▸ **Task**
Count how many lines of the items below contain the word "Open", treating uppercase and lowercase as different, and reply with that number alone.

▸ **Materials provided**
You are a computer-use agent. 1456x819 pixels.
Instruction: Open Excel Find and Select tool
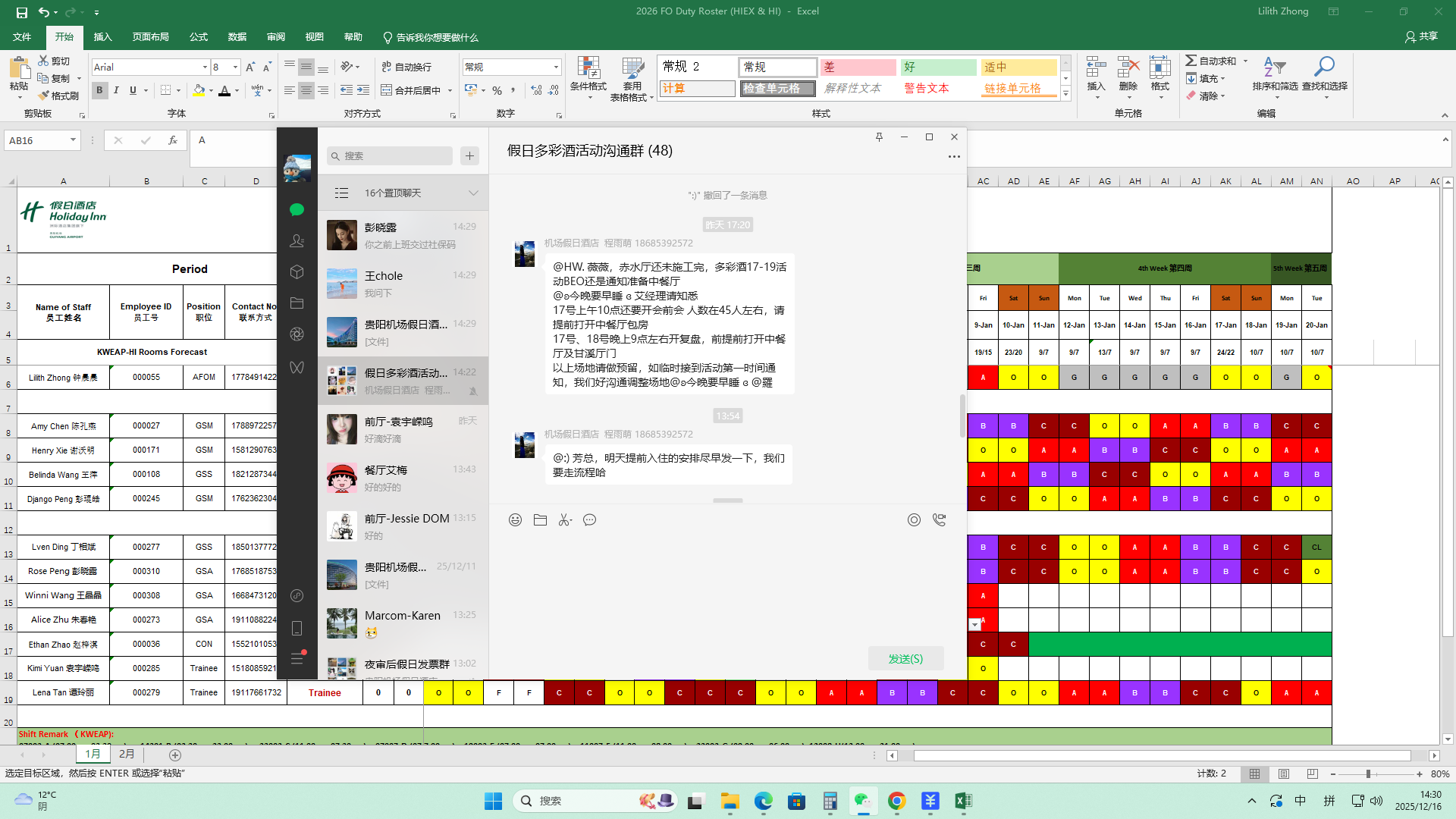1324,76
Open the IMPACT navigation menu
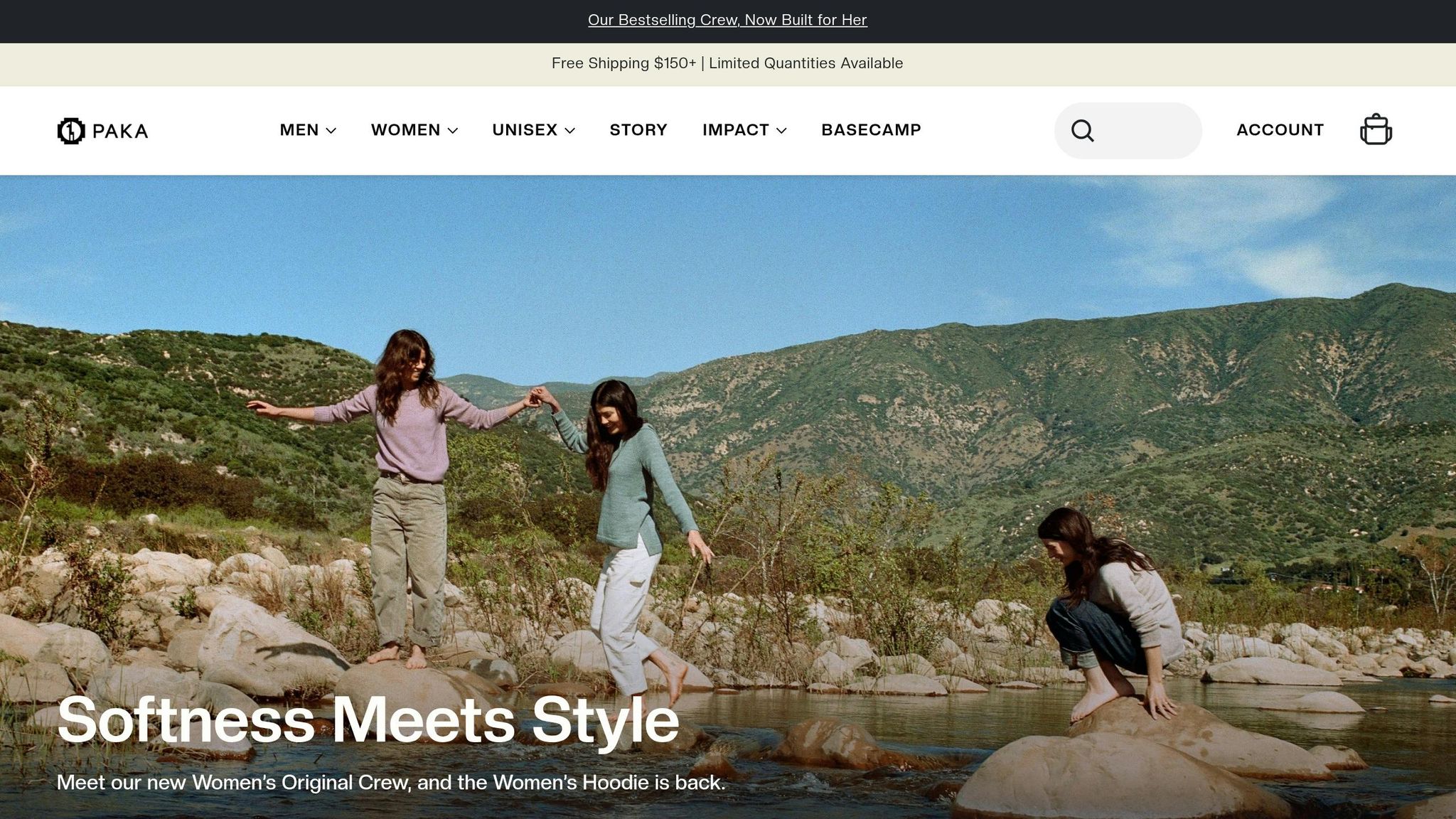This screenshot has width=1456, height=819. click(x=735, y=130)
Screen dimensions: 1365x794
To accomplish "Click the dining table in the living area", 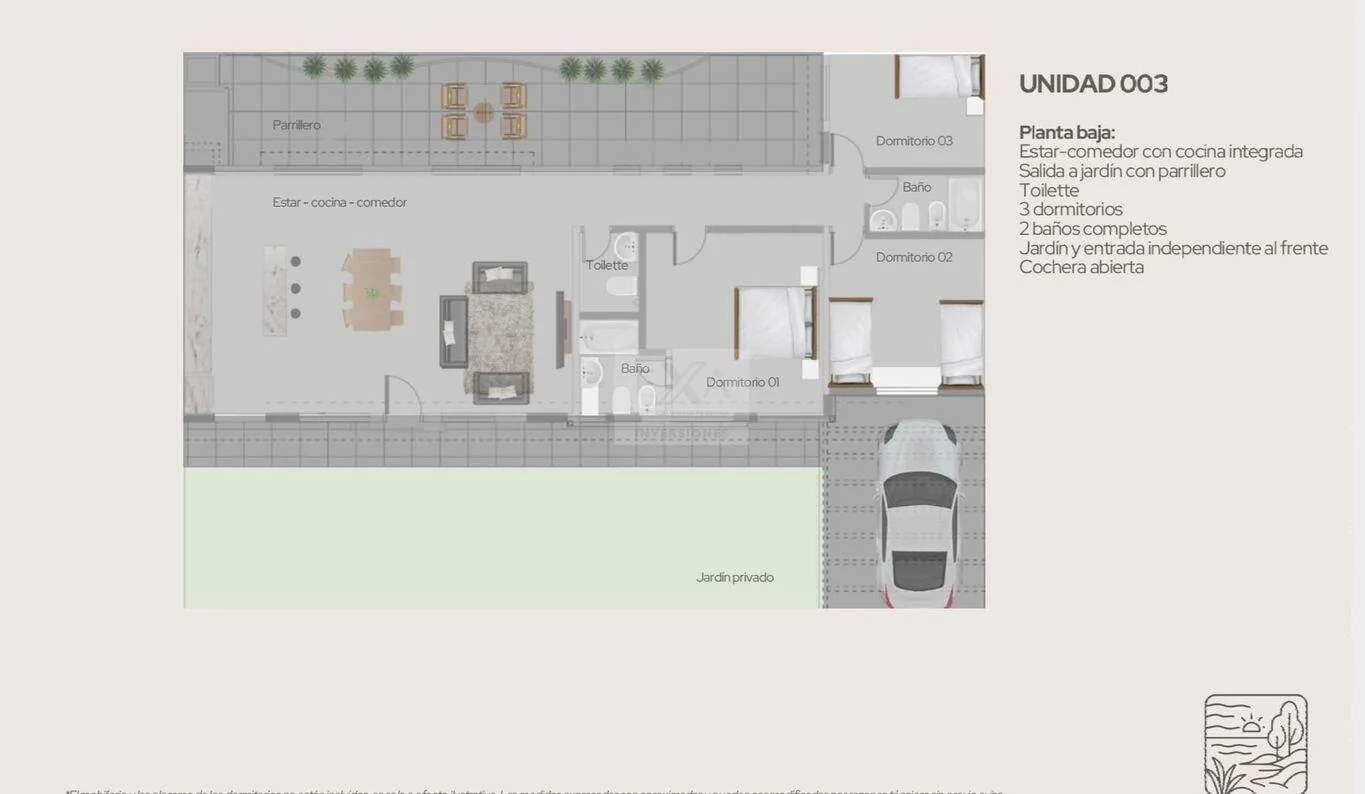I will coord(371,290).
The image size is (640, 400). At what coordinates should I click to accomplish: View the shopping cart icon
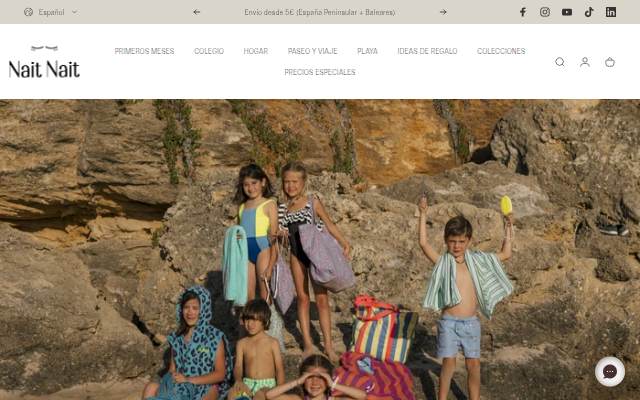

▸ **Written reply**
2